• **Data**
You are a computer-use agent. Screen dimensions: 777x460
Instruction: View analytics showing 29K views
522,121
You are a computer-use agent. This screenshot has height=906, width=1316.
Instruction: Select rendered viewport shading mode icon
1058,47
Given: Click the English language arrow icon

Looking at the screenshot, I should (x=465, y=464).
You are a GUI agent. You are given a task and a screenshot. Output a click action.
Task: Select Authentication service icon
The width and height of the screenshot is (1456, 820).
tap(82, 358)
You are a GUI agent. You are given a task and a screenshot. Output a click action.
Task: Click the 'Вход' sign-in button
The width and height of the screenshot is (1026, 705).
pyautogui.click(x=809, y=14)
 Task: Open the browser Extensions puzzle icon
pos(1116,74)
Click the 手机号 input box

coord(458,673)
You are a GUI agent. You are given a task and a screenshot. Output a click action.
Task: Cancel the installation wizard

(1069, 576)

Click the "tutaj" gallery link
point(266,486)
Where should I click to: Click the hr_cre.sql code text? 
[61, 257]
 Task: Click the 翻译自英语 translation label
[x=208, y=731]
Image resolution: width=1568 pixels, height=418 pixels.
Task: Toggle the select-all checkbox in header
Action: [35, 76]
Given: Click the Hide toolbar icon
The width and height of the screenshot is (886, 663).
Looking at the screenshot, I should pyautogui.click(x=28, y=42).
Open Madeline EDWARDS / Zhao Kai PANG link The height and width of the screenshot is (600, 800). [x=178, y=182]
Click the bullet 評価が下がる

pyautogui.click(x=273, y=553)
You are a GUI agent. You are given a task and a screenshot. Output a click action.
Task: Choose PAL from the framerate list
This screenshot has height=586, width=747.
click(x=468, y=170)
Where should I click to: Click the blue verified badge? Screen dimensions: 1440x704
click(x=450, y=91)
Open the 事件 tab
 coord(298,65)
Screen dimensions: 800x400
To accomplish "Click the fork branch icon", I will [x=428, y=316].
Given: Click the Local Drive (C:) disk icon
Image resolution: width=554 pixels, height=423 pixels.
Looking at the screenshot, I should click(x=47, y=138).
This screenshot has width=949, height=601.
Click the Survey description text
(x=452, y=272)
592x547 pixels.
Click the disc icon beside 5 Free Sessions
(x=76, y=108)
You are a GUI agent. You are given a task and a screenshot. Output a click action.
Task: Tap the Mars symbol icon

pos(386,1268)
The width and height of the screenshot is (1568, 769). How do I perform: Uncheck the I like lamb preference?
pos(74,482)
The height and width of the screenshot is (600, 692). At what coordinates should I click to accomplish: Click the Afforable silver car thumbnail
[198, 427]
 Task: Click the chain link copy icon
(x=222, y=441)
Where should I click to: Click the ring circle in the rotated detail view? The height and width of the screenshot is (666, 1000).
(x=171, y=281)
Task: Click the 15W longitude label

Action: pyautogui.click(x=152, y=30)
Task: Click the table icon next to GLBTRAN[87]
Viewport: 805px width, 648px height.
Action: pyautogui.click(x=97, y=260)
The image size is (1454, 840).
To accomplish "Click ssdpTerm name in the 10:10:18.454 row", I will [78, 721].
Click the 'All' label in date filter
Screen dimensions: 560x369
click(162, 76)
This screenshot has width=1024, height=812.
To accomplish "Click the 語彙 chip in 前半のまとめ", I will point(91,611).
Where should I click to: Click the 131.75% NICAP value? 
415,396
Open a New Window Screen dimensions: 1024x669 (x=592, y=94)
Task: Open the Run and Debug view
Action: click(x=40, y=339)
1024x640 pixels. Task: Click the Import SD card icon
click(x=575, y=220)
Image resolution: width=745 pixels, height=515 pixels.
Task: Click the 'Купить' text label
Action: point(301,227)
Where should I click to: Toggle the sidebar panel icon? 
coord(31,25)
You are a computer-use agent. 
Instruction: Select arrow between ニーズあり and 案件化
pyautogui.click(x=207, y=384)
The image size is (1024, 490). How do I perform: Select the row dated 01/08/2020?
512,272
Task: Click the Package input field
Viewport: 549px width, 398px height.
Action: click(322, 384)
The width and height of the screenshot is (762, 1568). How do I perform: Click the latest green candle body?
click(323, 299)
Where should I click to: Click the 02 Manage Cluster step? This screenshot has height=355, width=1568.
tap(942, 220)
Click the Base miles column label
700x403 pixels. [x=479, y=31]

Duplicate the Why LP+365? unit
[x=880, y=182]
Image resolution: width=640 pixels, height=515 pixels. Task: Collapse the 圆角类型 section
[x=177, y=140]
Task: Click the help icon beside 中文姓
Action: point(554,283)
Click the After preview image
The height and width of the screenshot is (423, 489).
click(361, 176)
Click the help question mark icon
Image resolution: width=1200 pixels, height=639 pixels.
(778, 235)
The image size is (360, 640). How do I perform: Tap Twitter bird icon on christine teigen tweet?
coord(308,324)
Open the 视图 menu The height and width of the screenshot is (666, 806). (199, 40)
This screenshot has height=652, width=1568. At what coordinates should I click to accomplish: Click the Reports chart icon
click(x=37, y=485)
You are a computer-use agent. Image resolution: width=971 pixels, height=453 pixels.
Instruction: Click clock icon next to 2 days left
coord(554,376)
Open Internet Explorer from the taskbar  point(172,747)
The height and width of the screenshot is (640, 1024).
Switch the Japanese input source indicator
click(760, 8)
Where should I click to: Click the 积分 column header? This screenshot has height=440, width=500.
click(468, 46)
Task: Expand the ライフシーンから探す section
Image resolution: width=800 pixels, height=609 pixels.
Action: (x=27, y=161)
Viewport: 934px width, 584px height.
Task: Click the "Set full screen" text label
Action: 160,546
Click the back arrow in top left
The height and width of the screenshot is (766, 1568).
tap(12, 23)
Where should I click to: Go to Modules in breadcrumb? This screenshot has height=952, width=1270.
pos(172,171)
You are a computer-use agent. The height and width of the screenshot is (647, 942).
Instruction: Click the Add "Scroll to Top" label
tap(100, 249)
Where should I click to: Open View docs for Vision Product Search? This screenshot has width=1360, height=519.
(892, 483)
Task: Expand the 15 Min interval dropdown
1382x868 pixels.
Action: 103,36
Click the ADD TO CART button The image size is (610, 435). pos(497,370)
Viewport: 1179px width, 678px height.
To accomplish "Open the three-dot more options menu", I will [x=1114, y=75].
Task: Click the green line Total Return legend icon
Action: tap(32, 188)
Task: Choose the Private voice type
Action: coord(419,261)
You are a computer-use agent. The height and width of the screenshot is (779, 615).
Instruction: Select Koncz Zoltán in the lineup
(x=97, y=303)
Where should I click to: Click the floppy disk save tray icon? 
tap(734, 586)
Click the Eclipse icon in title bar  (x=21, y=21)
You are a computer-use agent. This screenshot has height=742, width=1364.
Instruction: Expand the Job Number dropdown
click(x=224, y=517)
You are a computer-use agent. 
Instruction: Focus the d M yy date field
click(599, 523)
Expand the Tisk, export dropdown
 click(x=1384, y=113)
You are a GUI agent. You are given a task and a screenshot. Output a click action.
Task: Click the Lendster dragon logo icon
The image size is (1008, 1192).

• **Work to complete**
Each line in the data that has the word "from" counts once; state how many such lines there are, without comment.

• **Solution to the exercise**
2